Internal data marketplaces: Everything you need to know

Everything you need to know

Download as PDF

Read time:

Author:

Anthony Cosgrove

Co-Founder

Date published:

9.18.2024

Table of Contents:

Expand Table of Contents

Collapse Table of Contents

Practical guide to launching an internal data marketplace

Data marketplaces are all about solving the ‘last mile’ problem for data. This means closing the gap between data producers and consumers.

This is true whether you’re trying to access data directly in a source system, through an interface, or in a target location. This guide sets out practical considerations for launching your own internal data marketplace, sometimes referred to as an enterprise data marketplace — that is, a marketplace that empowers data access across your entire organization.

What are data marketplaces for?

Data marketplaces solve data access at scale. Solving the data access problem is critical for Chief Data Officers and their data teams to:

Accelerate data-driven outcomes
Provide architectural flexibility and avoid vendor lock-in
Foster an improved data culture
Deliver and demonstrate return on investment (ROI)
Improve the experience for business stakeholders

How do you know you need an internal data marketplace?

Ideally, you’ve already identified the need for an internal data marketplace, but if not, there are certain factors that indicate a pressing need.

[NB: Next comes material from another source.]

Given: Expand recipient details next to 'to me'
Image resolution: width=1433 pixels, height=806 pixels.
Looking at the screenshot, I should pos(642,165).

Business users frustrated with time-to-access

The unfortunate reality is that business users share a seemingly universal complaint: it simply takes too long to access the data they need. Even when data requests are highly specific, it’s not uncommon for them can take weeks or even months to fulfill. Friction and delays lead to frustration, and in turn, a sense of futility. An internal data marketplace can short-circuit this issue by providing rapid access to data and tooling.

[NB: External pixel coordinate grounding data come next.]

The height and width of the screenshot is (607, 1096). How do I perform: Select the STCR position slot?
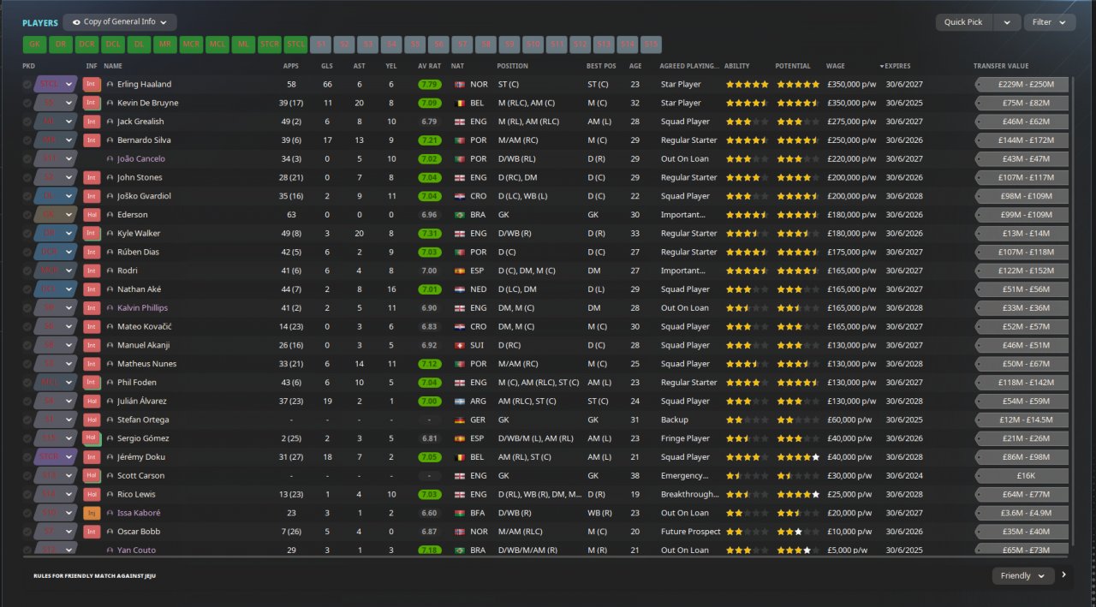coord(269,45)
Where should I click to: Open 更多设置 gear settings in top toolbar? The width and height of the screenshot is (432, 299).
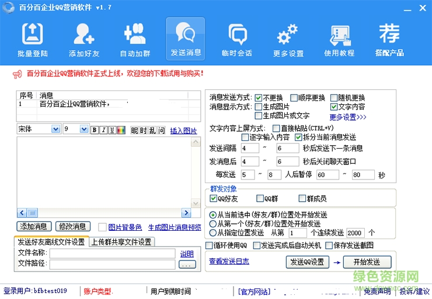[x=288, y=40]
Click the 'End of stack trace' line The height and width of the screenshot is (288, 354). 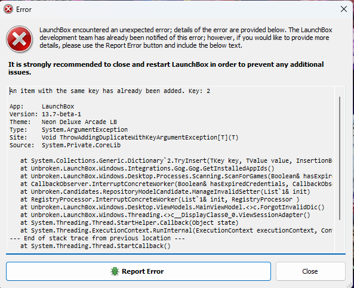pos(97,238)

Low trust between data users and owners

It’s all too common for data users to mistrust or have low confidence in the data. Similarly, data owners don’t trust users with the data, and to mitigate risk, they put barriers in place. A data marketplace with proper governance capabilities enables data owners to grant access to users while tightly managing risk. Data users also gain clarity about the data, what it can be used for, and the source. This gives them greater confidence that they’re using the right data for their needs.

Existence — and ubiquity — of data silos

Data silos are a ubiquitous phenomenon in the modern enterprise. While there are practical reasons for them to exist, they can result in inhibited value creation, duplication of effort, wasted resources, and frustration. The primary reason for a data marketplace is to enable data access, which means overcoming data silos.

Multitude and diversity of data consumers

Users will have different technical skills, use cases, and preferred tools. Additionally, a significant amount of collaboration will be required between users to deliver successful outcomes from data. Internal data marketplaces are purpose-built to serve the full range of data consumers and the best ones will include collaborative and asynchronous workflows.

Marketplace or catalog?

A data catalog is a technology that creates an inventory of (typically) internal data. It's a way to start understanding what data is available, but catalogs tend not to provide a view of the permitted use cases of the data, multiple ways of accessing it, or the ability to manage data access across technical and organizational boundaries. Most firms already have at least one data catalog in place, which is a helpful foundation for a data marketplace.

Learn more in our explainer comparing data catalogs and marketplaces.

Learn more

Consequences of not having an internal data marketplace

Now that we can recognize some of the indicators of needing an enterprise data marketplace, let’s briefly look at what happens when you don’t have one.

Technology, data, and AI projects take months and years to deliver.
Data initiatives show relatively poor ROI — if they are even measured.
Inability to scale data access, whether through self-service or automation.
Low levels of data reusability; ideally, you want to be able to build something once and use it often.

The reality is that until you enable flexible, governed data access, you will struggle to deliver value at any scale.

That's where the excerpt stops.